Dopo un problema agli allacciamenti del gas che ha fatto slittare di qualche giorno l’apertura, la caserma è ora a tutti gli effetti centro di prima accoglienza per i richiedenti asilo.
Caserma. I posti sono complessivamente 70 situati al primo piano di una delle palazzine della ex caserma in Comina, dismessa tra il 1998 e il 1999.
La capienza aumenterà: nei prossimi mesi è previsto anche un intervento di sistemazione del secondo piano, dove saranno ricavati altri 80 posti letto, portando la capienza a 150, disponibile per la tarda primavera.
La gestione è stata affidata alla Croce Rossa Italiana, l’unica che ha partecipato al bando della Prefettura. L’ente se ne occuperà per cinque mesi, rinnovabili per altri cinque e dopo servirà una nuova gara.
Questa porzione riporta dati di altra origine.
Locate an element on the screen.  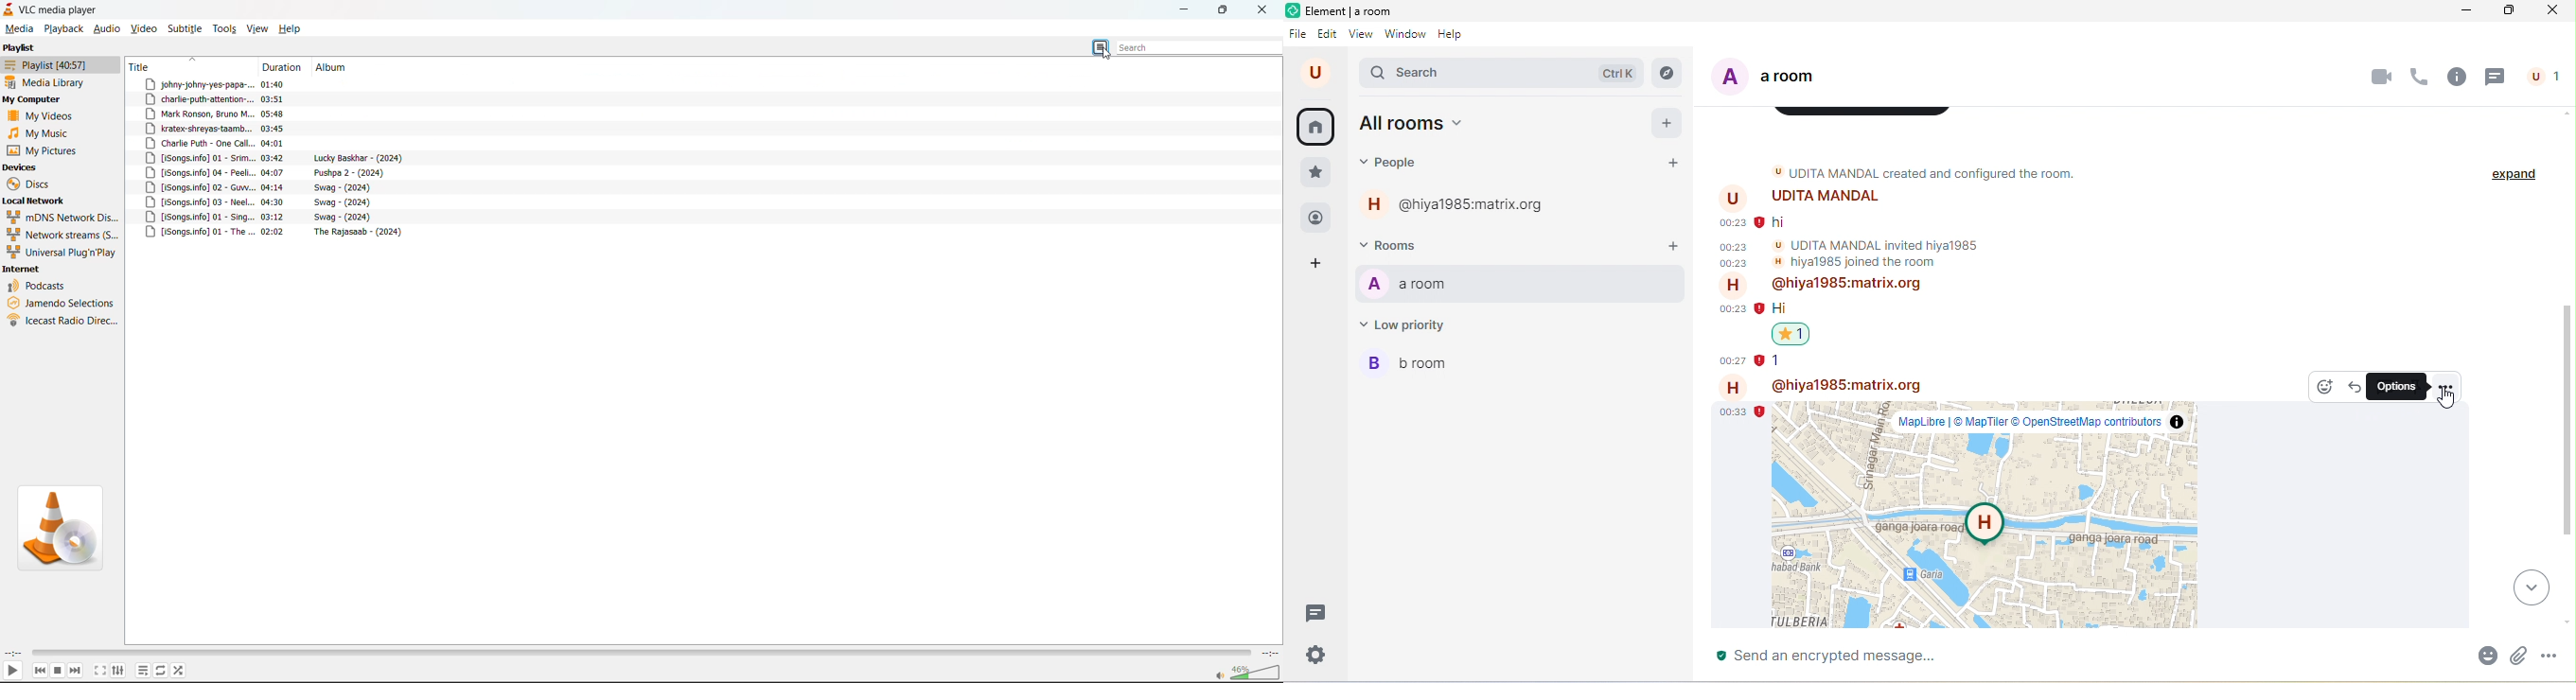
rooms is located at coordinates (1401, 245).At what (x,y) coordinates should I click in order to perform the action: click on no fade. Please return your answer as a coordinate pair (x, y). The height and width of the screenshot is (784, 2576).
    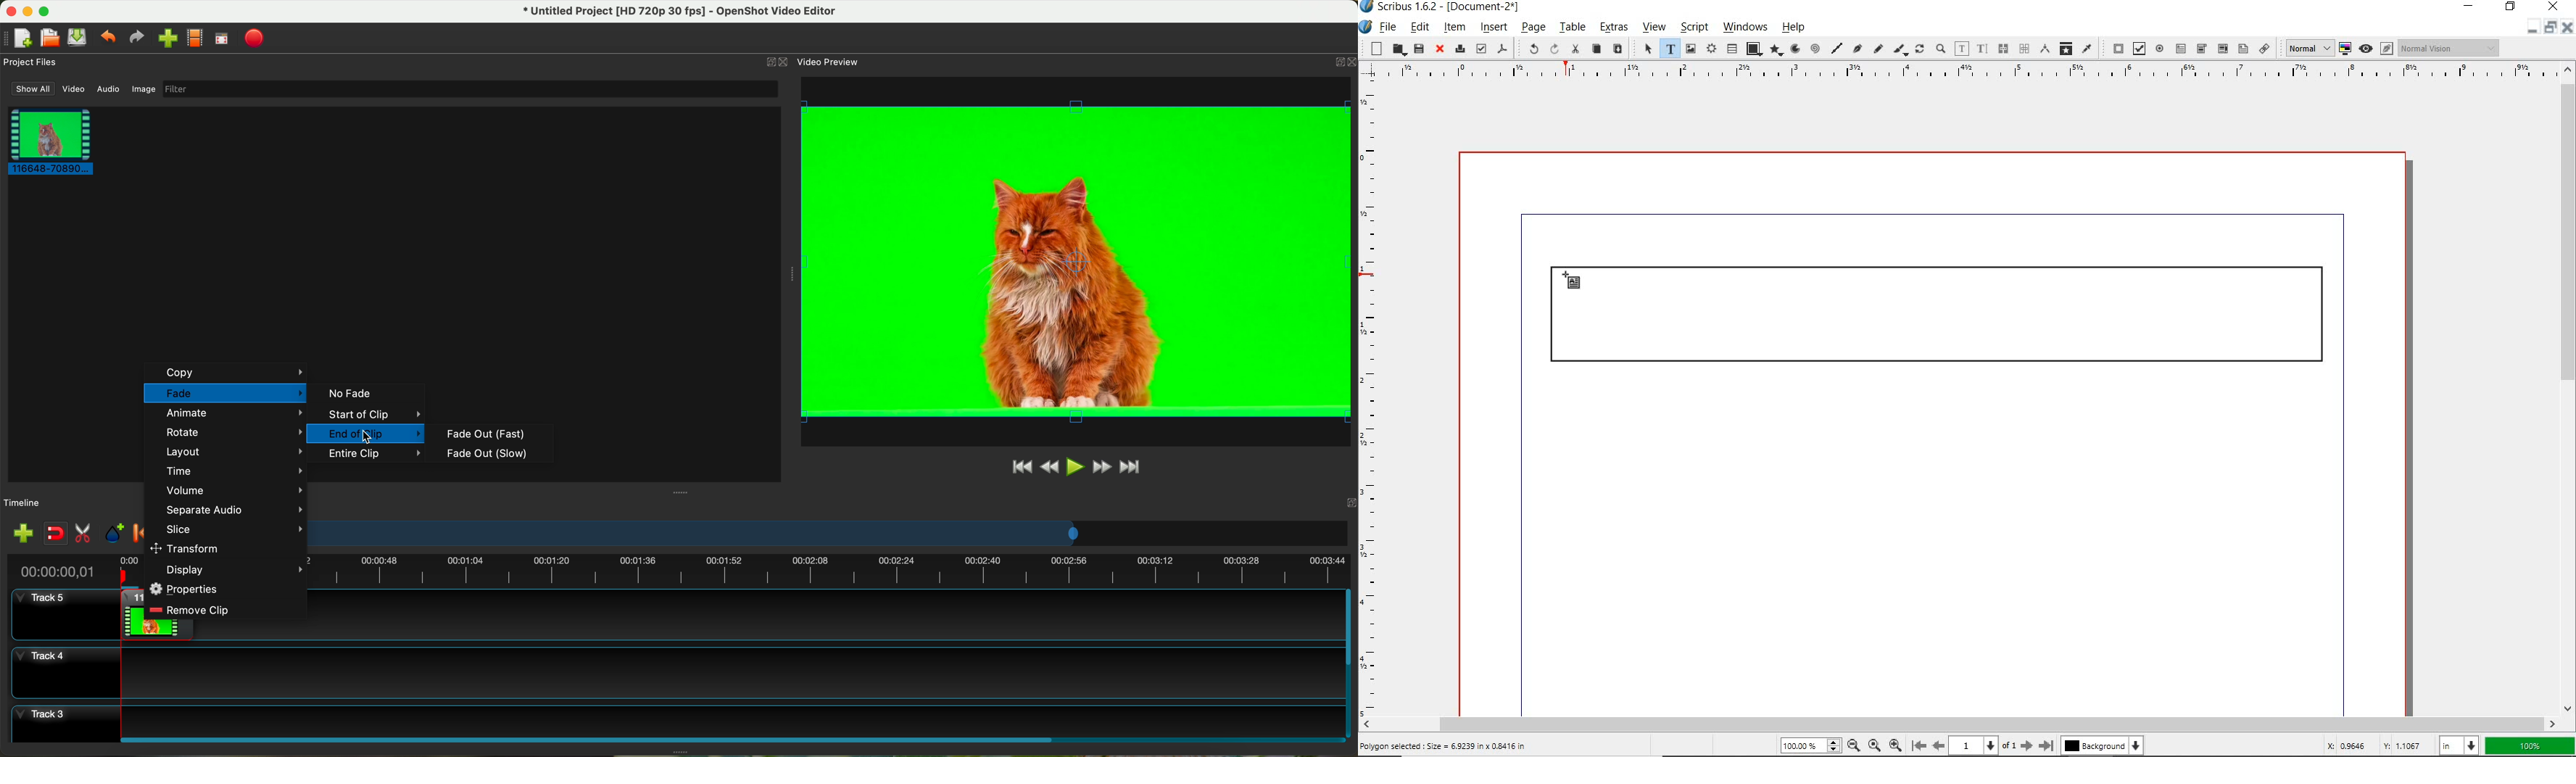
    Looking at the image, I should click on (349, 393).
Iter. Il centro di accoglienza è aperto per gli stranieri che arrivano in provincia di Pordenone come richiedenti asilo. Il primo passaggio per loro è in Questura per l’identificazione, poi la polizia stessa li invia alla caserma Monti.
Qui vengono prima vaccinati e poi sottoposti ad uno screening medico da parte della competente commissione della Aas 5 guidata dal dottor Lucio Bomben, responsabile del Dipartimento di prevenzione.
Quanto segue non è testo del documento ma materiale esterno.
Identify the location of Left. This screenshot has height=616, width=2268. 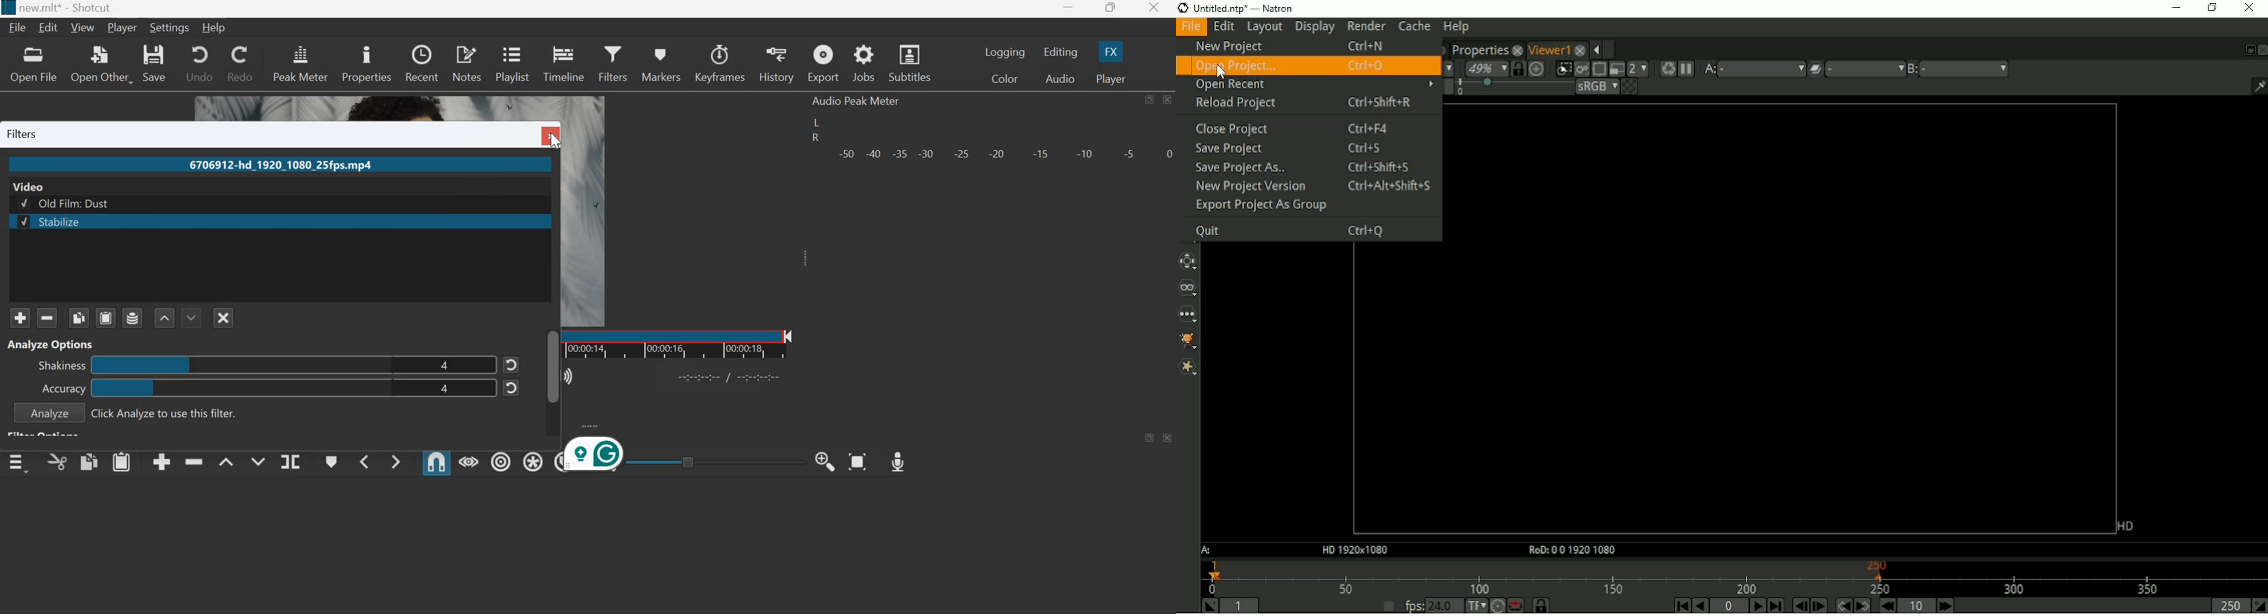
(816, 122).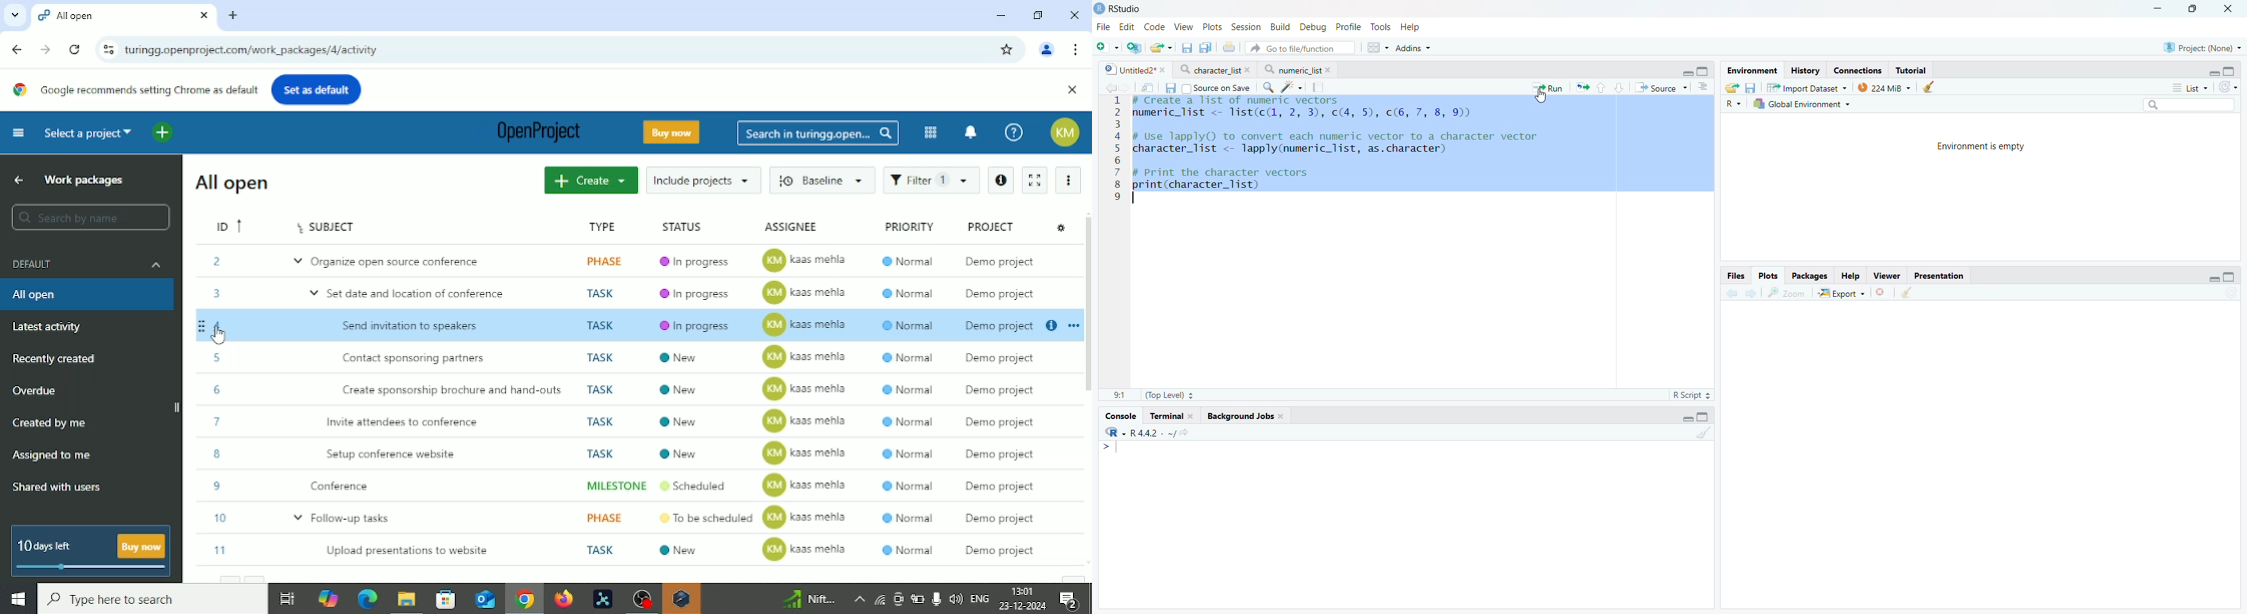 This screenshot has height=616, width=2268. What do you see at coordinates (1811, 275) in the screenshot?
I see `Packages` at bounding box center [1811, 275].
A tutti gli stranieri viene dato un cartellino di riconoscimento con nome e foto: devono portarlo sempre con loro all’interno della Monti, mentre se escono lo devono lasciare nell’hub. Gli viene restituito non appena rientrano.
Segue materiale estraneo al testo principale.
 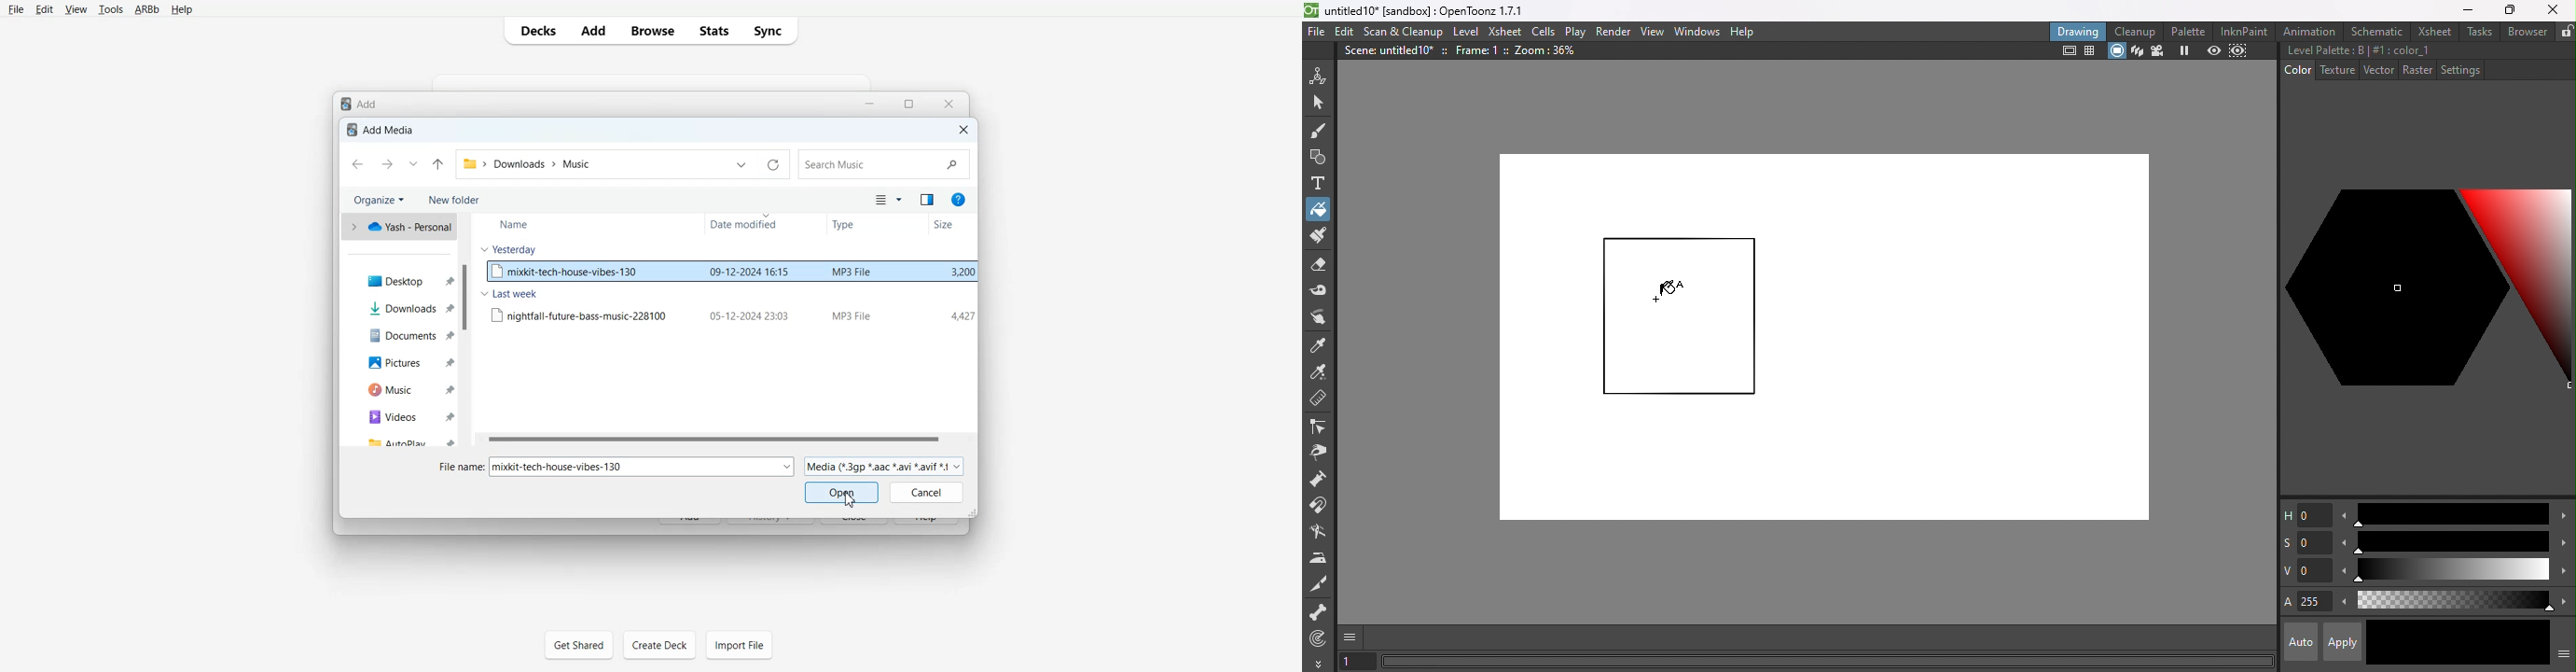 I want to click on Close, so click(x=963, y=129).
L’accettazione è garantita dal lunedì al venerdì, sospesa sabato e domenica, quando gli uffici della Questura che si occupano dell’identificazione sono chiusi.
Ospiti. I settanta posti disponibili sono già occupati. «Sono tutti afghani e pakistani – spiega il presidente provinciale della Cri, Giovanni Antonaglia –, arrivati in Friuli Venezia Giulia attraverso la rotta balcanica oppure rimandati indietro ai confini di altri Stati. L’età media è di 24 anni anche se qualcuno ha più anni».
L’organizzazione é pensata per impegnarli in attività per tutta la giornata: lezioni di italiano e sistemazione dell'area esterna della struttura. A guidarli un mediatore culturale, un pakistano da anni in Italia, che parla la lingua e molti dialetti dei Paesi di provenienza degli stranieri.
«La maggior parte dei giovani – prosegue il presidente provinciale della Cri – vede l'Italia come un luogo di transito, vuole raggiungere parenti o amici in Francia o Germania». Tutti attendono il riconoscimento dello status di rifugiato, rilasciato dalle due commissioni apposite di Gorizia.
Si calcola che in provincia di Pordenone, tra le strutture coordinate dallo Stato e le sistemazioni private (alcuni hanno raggiunto parenti e amici), ci siano circa mille 200 profughi.
Occupazione. L’altro risvolto della accoglienza è il lavoro. Nove sono i posti creati da questa attività: un coordinatore, operatori con turni di otto ore al giorno e un mediatore culturale. Sono stati scelti tra volontari della Cri senza lavoro.
Poi ci sono i volontari che prestano servizio soprattutto all’ora di pranzo e di cena. «Non abbiamo calcolato il costo di ciascuno – conclude Antonaglia –, ma credo che la spesa sia di circa 30 euro al giorno».